September 14 2023  |  Seating

Soisa Aircraft Interior's art of wonderful

By Alex Preston

This is a special feature from PAX Tech’s September 2023 APEX EXPO issue on page 16.

The Tarahumara are renowned for their long-distance running ability. Image credit: Soisa Aircraft Interiors

“Sustainability is a huge issue today, not only in the aerospace industry but across the world. Making the world a better place is part of our ethos at Soisa — we didn’t want to be a company that only talks about sustainability and does nothing towards it. We needed to act!” says Jacobo Mesta, CEO of Soisa Aircraft Interiors, speaking to PAX Tech. And act, they certainly did.

In May 2023, collaborating with the Chihuahua State Government and airline leasing company, Avolon, the “From Waste to Wonder” program was launched.

As Mesto explains, “Being an upholstery manufacturer, we knew that our scrap needed to be recycled and reused, but because of import/export regulations, it was very difficult. However, we were able to find the solution to be able to donate these materials instead.”

Second chances are nothing new to Soisa.

Originally founded in 1949 as a jeans manufacturer, the company transformed itself in 2006 to cater to aircraft upholstery, creating Sosia Aircraft Interiors. Under the guidance of the family’s third generation, the company counts over 100 airlines as customers and has recently expanded its global manufacturing footprint with a new facility in Dubai, UAE.

Under the “From Waste to Wonder” program, leather, fabric, synthetic leathers, Velcro and other products from the scraps of Soisa’s manufacturing process are donated to the members of the Tarahumara tribe in Chihuahua, Mexico. So far, over 800 kgs of leather have been donated.

Donation is key to this circular economic initiative. “We don’t sell any of the materials, they are all donated. Soisa even pays regulation fees to be able to do a final import of the materials and be able to donate with no cost at all to the organizations,” Mesto says.

Cancelled orders, which affected the company during the pandemic, also provide a stream of left overs which are donated. These include full hides in addition to scrap parts and full synthetic leather rolls, making the produce much more attractive. Other sources include complete bottoms, backs and headrest dress covers from airlines that change their design and would otherwise throw all their dress covers away.

Designs often reflect Tarahumara culture with artistic motifs and details.
Image credit Soisa Aircraft Interiors

For its part, Avolon supports the initiative by sending scrap dress covers from all over the world. “Avolon has been participating in this project since the beginning,” says Mesto. “When Avolon leases aircraft to different clients, they need to change the dress covers. Before the initiative, there wasn’t a recycling plan in place for any excess dress covers. Yet through our Waste to Wonder project, Avolon sends us these dress covers to be donated to the artisans, resulting in a high yield to fabricate their products.”

Avolon is also providing financial support for sewing equipment to increase production.
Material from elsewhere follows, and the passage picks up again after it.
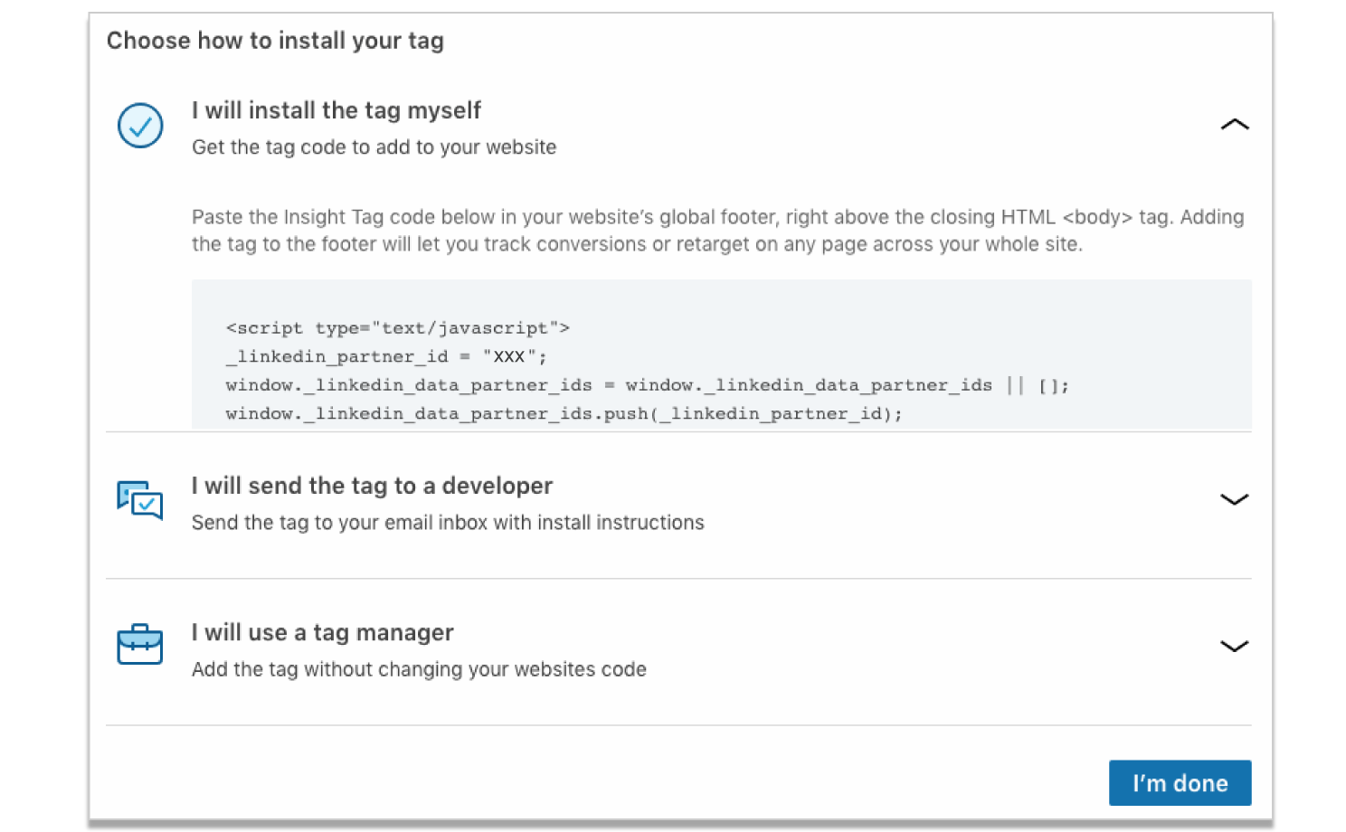Click the chat bubbles developer icon
Screen dimensions: 1346x832
[x=140, y=500]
To date, in partnership with a government organization, more than 40 Tarahumaras have received over 30 hours of training on upholstery to produce products like wallets, bags, shoes, aprons, tablecloths, dolls, lamps, Tarahumara art design products, among others, with proceeds increasing their household income, supporting over 250 people.

Mesto says it was the Mexican government that put the company in contact with artisans from the Tarahumara tribe. When asked how tribe members benefit, Mesto is unequivocal.
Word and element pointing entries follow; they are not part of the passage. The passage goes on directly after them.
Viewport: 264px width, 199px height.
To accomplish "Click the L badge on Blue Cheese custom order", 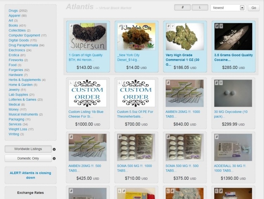I will coord(71,83).
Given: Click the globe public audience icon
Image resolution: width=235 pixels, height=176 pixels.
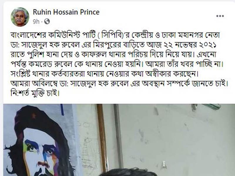Looking at the screenshot, I should [x=47, y=21].
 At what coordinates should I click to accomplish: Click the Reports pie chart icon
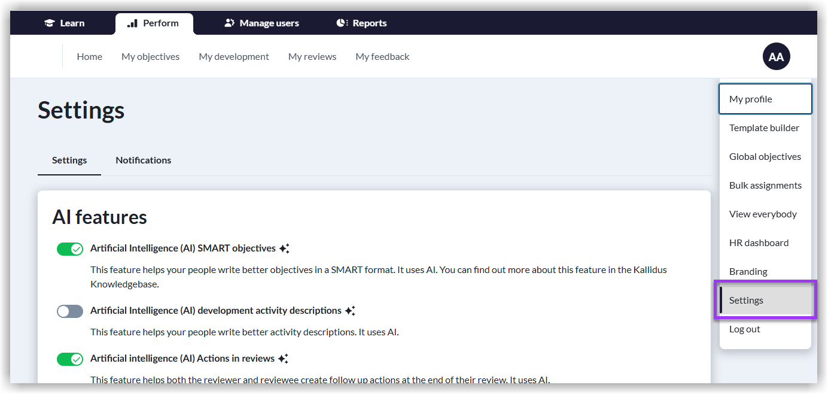click(342, 23)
“First, we are giving them work as some members didn’t previously have an income source. Second, they previously needed to buy leather, but through the initiative, they get it for free, increasing their sales margin. Third, we are giving them a store where they can sell their products, increasing their client baseline. Fourth, we are starting to focus on prisoner reform, working with women and men in jail where they have the opportunity to gain additional income — of which, at least 50 percent is sent to their families. Finally, the initiative is creating a larger community of artisans who are learning new skills and producing one-of-a-kind products, remade from waste while also increasing individual incomes.”

“We certainly don’t plan to stop here!” he adds. “We need to increase our donation base. It is our intention to continue to share the Waste to Wonder initiative with all our partners and ensure that whenever there is a retrofit or rebranding program, the leather products and materials are donated to grow the Waste to Wonder capabilities and finalize a circular economy.”